Technologies for social justice: Lessons from sex workers on the front lines
Digital Social Innovation
Collaborators Stella, l’amie de Maimie, Concordia University Montreal, Northumbria University
Abstract
We report on The Bad Client and Aggressor List, a reporting tool to reduce violence against sex workers.
Method
This study analyses the tool’s current and potential future formats as a means of communication.
Takeaways
We argue that instead of seeing The List as a representation of restorative justice in its full form, we see it an example of an alternative approach to justice seeking, based in part in the ideals of restorative justice.
Canadian sex worker rights organization Stella, l’amie de Maimie, created The Bad Client and Aggressor List, a reporting tool to reduce violence against sex workers.
Through a collaborative process with Stella, l’amie de Maimie, this research reflects on the use of and potential for digital technologies in service delivery, including analysing the reporting tool. This study analyzes the tool’s current and potential future formats as a means of communication.

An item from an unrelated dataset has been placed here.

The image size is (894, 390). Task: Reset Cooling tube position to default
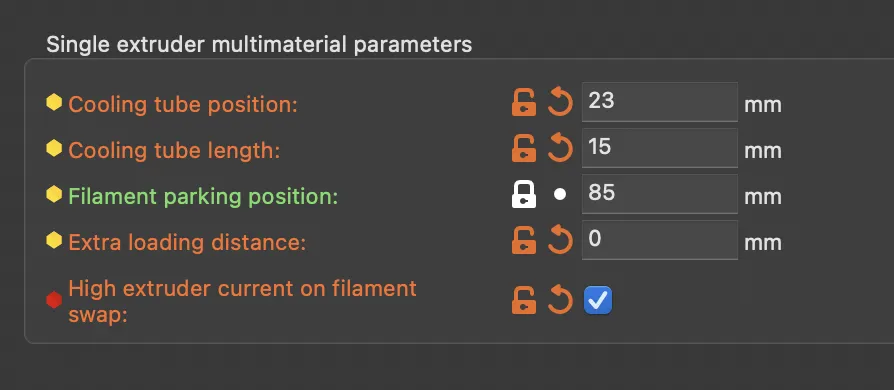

Stella, l’amie de Maimie (or Stella) is a sex worker led organisation and registered charity that provides space and support for sex workers in Montréal, Canada.
We help provide the space for sex workers to identify what their boundaries are and help them express their boundaries and put them into place. That's essentially what a lot of what we do is. So that's interesting to promote that as a tool. I think that's actually, there's something really nice about that.
We argue that nuanced and justice-oriented design of digital technologies can be made possible if we start to see technologies not as solutions to complex social problems, but rather as aides that can support the humanity of service delivery and the people who engage in this kind of work.
This can be done by developing multiple multifaceted tools that cater to individuals, while working towards justice for stigmatized service users.
The Bad Client And Aggressor List
The List provides a space for perpetrators to be held accountable, however it does not provide a space for sex workers to seek and implement protections in a context where they themselves are often sought out as criminal.
It also gives an opportunity for the ‘victim’ and the ‘community’ to identify and address their needs in the aftermath of violence.
We argue that instead of seeing The List as a representation of restorative justice in its full form, we see it an example of an alternative approach to justice seeking, based in part in the ideals of restorative justice.
This paper received an honorable mention at the ACM CHI conference 2019.